▶ _Задачи_
a: Определите, соответствуют ли отрывку утверждения (i) автор собирается нумеровать все свои письма; (ii) галерея в Цюрихе оказалась похожей на большой музей; (iii) Макс Билл делает литографии. На каждое ответьте «да» или «нет» и приведите решающие слова отрывка точной цитатой.
b: Верните без изменений фрагмент отрывка от слов «Алик, поскольку я» до слов «скульптура во дворе.».

++++ Отрывок

Алик, поскольку я сейчас очень ограничен временем, то основные большие письма я буду писать тебе, а уж ты знакомь с ними всех наших общих друзей. Все письма будут пронумерованы, и копии их будут оставаться у меня, так что ты сообщай, если будет пропуск в номерах, какое письмо ты не получил, я вышлю его повторно.

Я буду стараться писать обо всём подробно, поскольку мне кажется, что это важно. Мы все там, в Москве, неточно представляем как здесь. Дело даже не в том: лучше — хуже, а просто неточно или вообще не представляем.

Например, мои представления, связанные со словом «галерея», были совсем иными, чем это оказалось на деле, по крайней мере в Цюрихе. Здесь это и по виду и по размерам — небольшой магазин, скорее книжный, в котором кроме книг, открыток (а этого такое изобилие!) по искусству, есть ещё эстампы картинок и иногда скульптура во дворе.

Кстати, в одной из галерей я увидел почти что работы Бори [Орлова] (металл, проволока, гипс) и рельефную графику почти как у Димы [Пригова]. В галереях есть обычно в продаже современные классики: Пикассо, Брак, Матисс, Дюфи, есть новые — Христо и др. Макс Билл делает очень красивые литографии.

++++++++
++++ Блок данных

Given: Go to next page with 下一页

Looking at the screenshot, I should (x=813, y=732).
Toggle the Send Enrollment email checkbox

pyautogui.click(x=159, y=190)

++++++++

▶ _Ответы к заданиям_
a:
(i) Да: «Все письма будут пронумерованы».
(ii) Нет: «Здесь это и по виду и по размерам — небольшой магазин, скорее книжный».
(iii) Да: «Макс Билл делает очень красивые литографии».

b:
Алик, поскольку я сейчас очень ограничен временем, то основные большие письма я буду писать тебе, а уж ты знакомь с ними всех наших общих друзей. Все письма будут пронумерованы, и копии их будут оставаться у меня, так что ты сообщай, если будет пропуск в номерах, какое письмо ты не получил, я вышлю его повторно.

Я буду стараться писать обо всём подробно, поскольку мне кажется, что это важно. Мы все там, в Москве, неточно представляем как здесь. Дело даже не в том: лучше — хуже, а просто неточно или вообще не представляем.

Например, мои представления, связанные со словом «галерея», были совсем иными, чем это оказалось на деле, по крайней мере в Цюрихе. Здесь это и по виду и по размерам — небольшой магазин, скорее книжный, в котором кроме книг, открыток (а этого такое изобилие!) по искусству, есть ещё эстампы картинок и иногда скульптура во дворе.